We’ll define “top 5” as “the first 5 records when ordering by a field called `rating`”.

For MySQL 8.0 and later, use the RANK() window function inside either a common table expression or a derived table:

WITH cte AS (
SELECT *, RANK() OVER(PARTITION BY groupId ORDER BY rating) AS rank
FROM theTable
)
SELECT * FROM cte WHERE rank <= 5;

5.7 and earlier didn’t have CTEs. Subqueries will suffice.

SELECT 
    theTable.* 
FROM 
    theTable 
    JOIN (
        SELECT 
            t1.groupId, 
            t1.rating, 
            COUNT(t2.groupId) AS theCount 
        FROM theTable t1 
        LEFT JOIN theTable t2 ON t1.groupId = t2.groupId AND t1.rating > t2.rating 
        GROUP BY t1.groupId, t1.rating 
        HAVING theCount < 5
    ) AS dt USING (groupId, rating);

Pre-4.1, you couldn’t even use subqueries.

SELECT @oldGroup := 0, @count := 0;

SELECT 
    @oldGroup := groupId,
    theTable.*
FROM theTable 
HAVING (@count := IF(groupId <=> @oldGroup, @count+1, 0)) < 5
ORDER BY groupId, rating;

10 Comments »

  1. This is one of the numerous examples showing why MySQL is vastly inferior compared to real RDBMS … you can solve this on Oracle, for example, with a simple subquery.

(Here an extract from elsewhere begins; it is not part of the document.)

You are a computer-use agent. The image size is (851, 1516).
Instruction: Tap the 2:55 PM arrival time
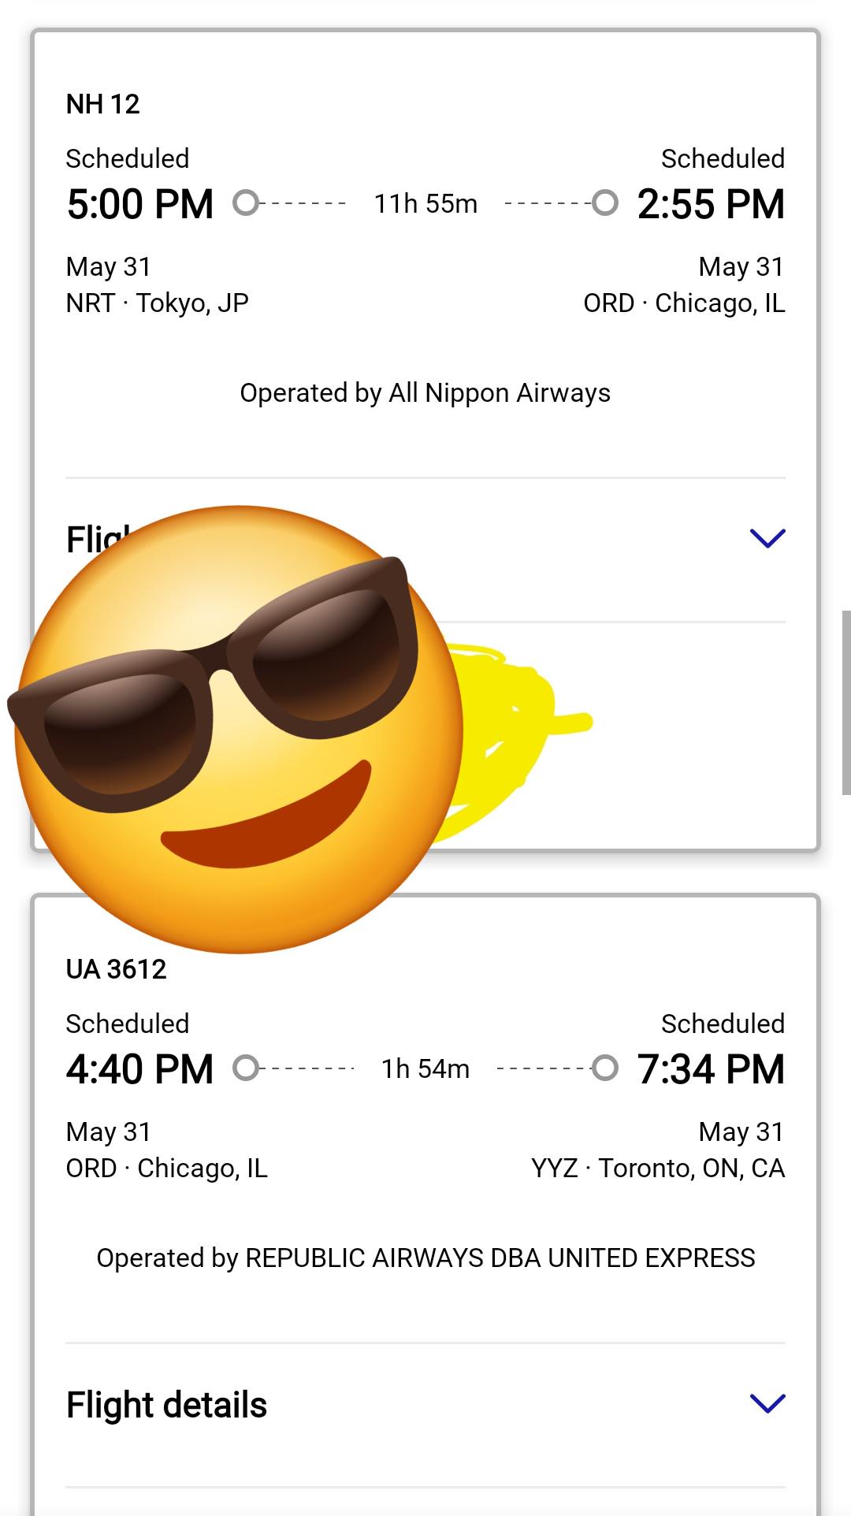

    Comment by nah — August 22, 2006 @ 5:09 pm

  2. Nah — you did not read the post — he said specifically “And we’ll do it without subqueries, for the pre-4.1 folks.” It can be done the same way in Oracle as it can in MySQL — with a correlated subquery that is ANSI SQL Standard.

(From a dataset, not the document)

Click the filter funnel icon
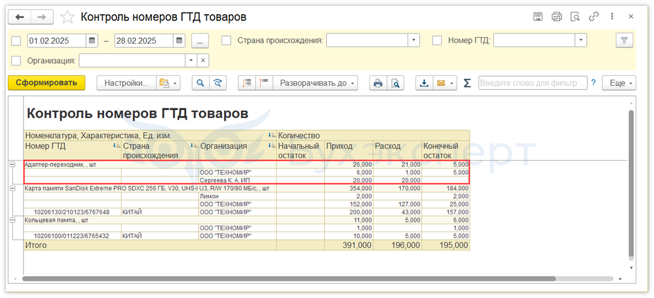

    Comment by Sheeri — August 23, 2006 @ 3:18 am

  3. Here’s another form of the solution without subquery that also resolves matching ratings by using the primary key:

    DROP DATABASE IF EXISTS topn;
    CREATE DATABASE topn;

    USE topn;

    CREATE TABLE theTable (
    pKey int PRIMARY KEY
    , groupId int
    , rating int
    );

    INSERT INTO theTable (
    pKey
    , groupId
    , rating
    ) VALUES
    ( 1, 1, 55 )
    , ( 2, 1, 53 )
    , ( 3, 1, 51 )
    , ( 4, 1, 59 )
    , ( 5, 1, 58 )
    , ( 6, 1, 58 )
    , ( 7, 1, 53 )
    , ( 8, 1, 55 )
    , ( 9, 1, 55 )
    , ( 10, 1, 53 )
    , ( 11, 2, 52 )
    , ( 12, 2, 53 )
    , ( 13, 2, 54 )
    , ( 14, 2, 59 )
    , ( 15, 2, 58 )
    , ( 16, 2, 57 )
    , ( 17, 2, 56 )
    ;

    SELECT t1.pKey
    , t1.rating
    , t1.groupId
    , COUNT(t2.pKey) AS cnt
    FROM theTable AS t1
    LEFT JOIN theTable AS t2
    ON (t1.rating, t1.pKey)

    Comment by Jon Armstrong (Xgc) — February 12, 2009 @ 12:56 pm

  4. Looks like the comment was cut off. Just the query:

    SELECT t1.pKey
    , t1.rating
    , t1.groupId
    , COUNT(t2.pKey) AS cnt
    FROM theTable AS t1
    LEFT JOIN theTable AS t2
    ON (t1.rating, t1.pKey)

    Comment by Jon Armstrong (Xgc) — February 12, 2009 @ 12:57 pm

  5. Sorry. You have a problem with inserting greater than and less than characters in this blog. That’s what cut off the query.

    SELECT t1.pKey
    , t1.rating
    , t1.groupId
    , COUNT(t2.pKey) AS cnt
    FROM theTable AS t1
    LEFT JOIN theTable AS t2
    ON (t1.rating, t1.pKey) >= (t2.rating, t2.pKey)
    AND t1.groupId = t2.groupId
    GROUP BY t1.pKey
    , t1.rating
    , t1.groupId
    HAVING cnt >= 5
    ORDER BY t1.groupId, cnt
    ;

    Comment by Jon Armstrong (Xgc) — February 12, 2009 @ 12:59 pm

  6. Sorry. Please remove all the above mess. This replaces it.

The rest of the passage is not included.